なおここで、熱延板表面疵の評価基準としては、表面疵の数が1m2当たり0.3個以下を合格とし、1m2当たり0.3個を越える場合を不合格と評価した。この評価基準は、後述する各試験番号4~38においても同様である。
表1に示すように、試験番号1の分塊圧延材は、疵の密度が合格ラインの0.3個/m2を下回っており、良好な表面状態であったが、試験番号2、3は、ともに熱延板表面疵が多発し、不合格であった。
なお、試験番号1の分塊圧延材において得られた良好な表面状態は、分塊圧延という手間のかかる工程を経ることによって得られたものであり、本発明による効果ではない。
試験番号3と同じ製造工程を経て製造した同寸法のJIS1種純チタンのDCスラブに対し、スラブを移動させることで、長手方向に電子ビームを照射し、これを往復させる工程を繰り返すことによって、圧延面全面に電子ビーム照射を行った。スラブの側面にも照射を実施した。
試験番号4は、第1段目表層加熱処理のみを実施し、第2段目表層加熱処理は実施しなかった比較例である。試験番号5から試験番号15は、第1段目表層加熱処理を表側の面に実施し、その後スラブを反転させて、裏側の面に第1段目表層加熱処理を実施し、さらにスラブを再度反転させて、第2段目表層加熱処理を表側の面に実施し、その後スラブを反転させて、裏側の面に第2段目表層加熱処理を実施した。しかる後に、側面にも同様の電子ビーム照射を行った。その際、照射条件を種々変化させた。電子ビームは電磁レンズを用いてオシレーションさせ矩形のビーム形状とした。また、隣接部に照射する際には、その前に照射溶融した部分を1/3だけ重ねて溶融させるように電子ビームの位置を調整した。電子ビーム照射後の冷却時の温度変化は放射温度計により計測し、β変態点を通過する際の冷却速度を算出した。

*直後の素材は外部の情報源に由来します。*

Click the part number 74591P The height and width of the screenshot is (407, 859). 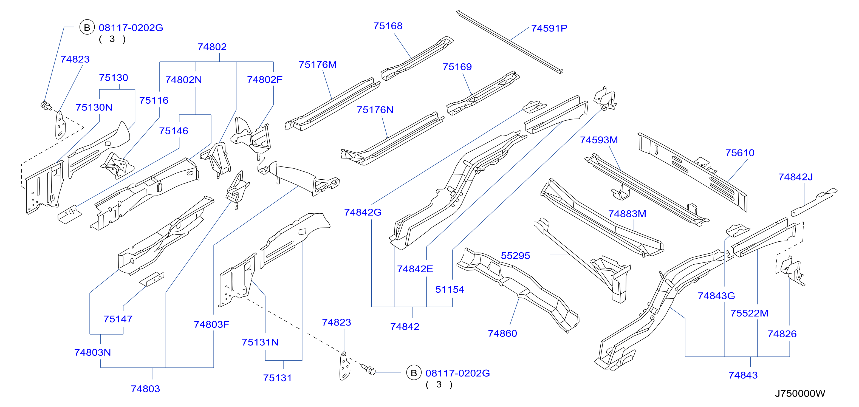pos(549,28)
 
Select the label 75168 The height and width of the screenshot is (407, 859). pos(388,26)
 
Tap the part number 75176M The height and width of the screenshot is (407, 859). pos(317,65)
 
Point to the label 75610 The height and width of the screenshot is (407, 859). pos(740,153)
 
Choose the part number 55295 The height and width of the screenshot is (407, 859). pos(515,256)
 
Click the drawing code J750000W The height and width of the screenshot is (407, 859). pos(800,394)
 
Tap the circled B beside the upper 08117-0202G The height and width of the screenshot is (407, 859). pos(87,27)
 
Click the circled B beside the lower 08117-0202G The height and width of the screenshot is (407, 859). pos(414,373)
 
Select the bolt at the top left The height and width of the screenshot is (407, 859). pos(46,106)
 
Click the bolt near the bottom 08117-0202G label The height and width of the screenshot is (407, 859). pos(369,369)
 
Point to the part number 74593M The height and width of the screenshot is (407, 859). pos(599,140)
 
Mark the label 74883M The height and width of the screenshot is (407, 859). pos(627,214)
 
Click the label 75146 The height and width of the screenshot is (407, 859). pos(173,131)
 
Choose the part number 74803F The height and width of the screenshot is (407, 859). pos(211,324)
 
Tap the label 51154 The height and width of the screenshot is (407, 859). pos(450,289)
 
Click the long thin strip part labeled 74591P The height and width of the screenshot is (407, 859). pos(509,41)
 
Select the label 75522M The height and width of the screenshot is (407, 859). pos(749,313)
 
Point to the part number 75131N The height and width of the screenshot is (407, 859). pos(260,342)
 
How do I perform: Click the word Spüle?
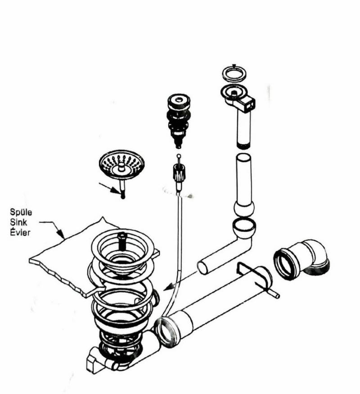pos(21,212)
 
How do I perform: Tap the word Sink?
pos(18,222)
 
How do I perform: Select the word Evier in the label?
pos(20,232)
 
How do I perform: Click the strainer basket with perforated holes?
pos(122,165)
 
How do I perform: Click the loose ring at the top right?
pos(234,73)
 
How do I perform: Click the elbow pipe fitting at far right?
pos(302,259)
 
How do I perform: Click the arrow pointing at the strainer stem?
pos(109,188)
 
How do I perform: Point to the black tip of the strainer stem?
pos(123,196)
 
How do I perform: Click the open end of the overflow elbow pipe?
pos(202,268)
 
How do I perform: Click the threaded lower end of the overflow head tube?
pos(243,146)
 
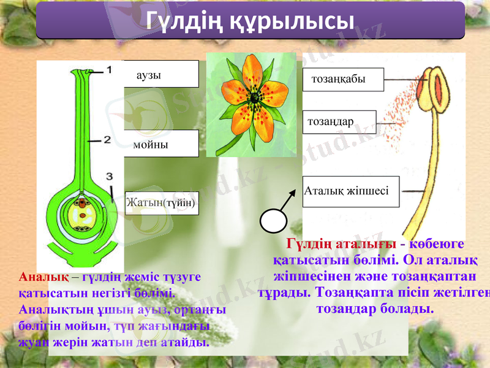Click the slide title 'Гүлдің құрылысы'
tap(251, 21)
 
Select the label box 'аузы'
tap(161, 74)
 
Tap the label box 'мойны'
tap(161, 144)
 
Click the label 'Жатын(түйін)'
tap(161, 202)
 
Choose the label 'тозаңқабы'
tap(343, 79)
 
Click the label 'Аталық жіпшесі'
tap(350, 191)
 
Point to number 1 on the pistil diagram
tap(108, 69)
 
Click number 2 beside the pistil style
tap(107, 140)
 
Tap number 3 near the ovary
tap(109, 177)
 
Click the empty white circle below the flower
tap(273, 221)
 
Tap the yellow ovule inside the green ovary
tap(81, 214)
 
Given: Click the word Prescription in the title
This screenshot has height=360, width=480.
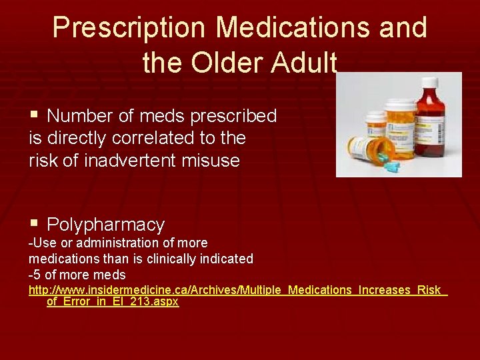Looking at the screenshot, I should [130, 28].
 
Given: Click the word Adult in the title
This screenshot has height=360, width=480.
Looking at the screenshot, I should [305, 63].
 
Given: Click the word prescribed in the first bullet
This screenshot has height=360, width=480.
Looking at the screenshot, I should [233, 116].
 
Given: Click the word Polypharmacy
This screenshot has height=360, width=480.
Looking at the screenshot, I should [106, 225].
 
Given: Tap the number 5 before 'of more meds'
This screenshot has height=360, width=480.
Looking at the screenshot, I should [37, 274].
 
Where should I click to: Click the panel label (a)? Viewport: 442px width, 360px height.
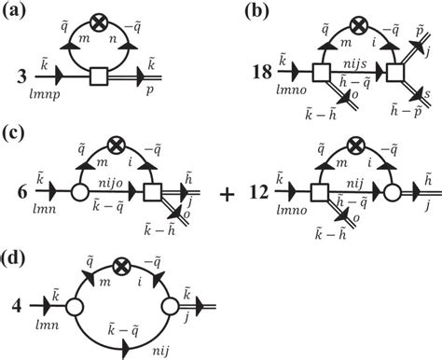point(16,11)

これらスラブは、820℃の炉に挿入後、約240分加熱し、連続熱間圧延ストリップミルにて5mm厚の熱延板コイルを製造し、硝フッ酸からなる連続酸洗ラインを通板し、片面あたり約50μm溶削した。その後、両方の板面を目視観察し、表面疵の数を測定した。
試験番号5、6、7、8、10、11、12、14は、いずれも本発明の実施例であって、表2A、表2Bに示すように、いずれも本発明で規定した表層部の形態(少なくとも2層の針状組織)を有し、熱延加熱相当熱処理後には、本発明で規定した結晶粒径からなる組織を呈し、熱延後の表面疵も少なく、合格ラインを越えている。
一方、試験番号4、9、13、15は、本発明で規定した表層部の形態や施工条件を満たしていない比較例であり、これらは表2A、表2Bに示すように熱延後の表面疵が多く、熱延板の表面状態は不合格であった。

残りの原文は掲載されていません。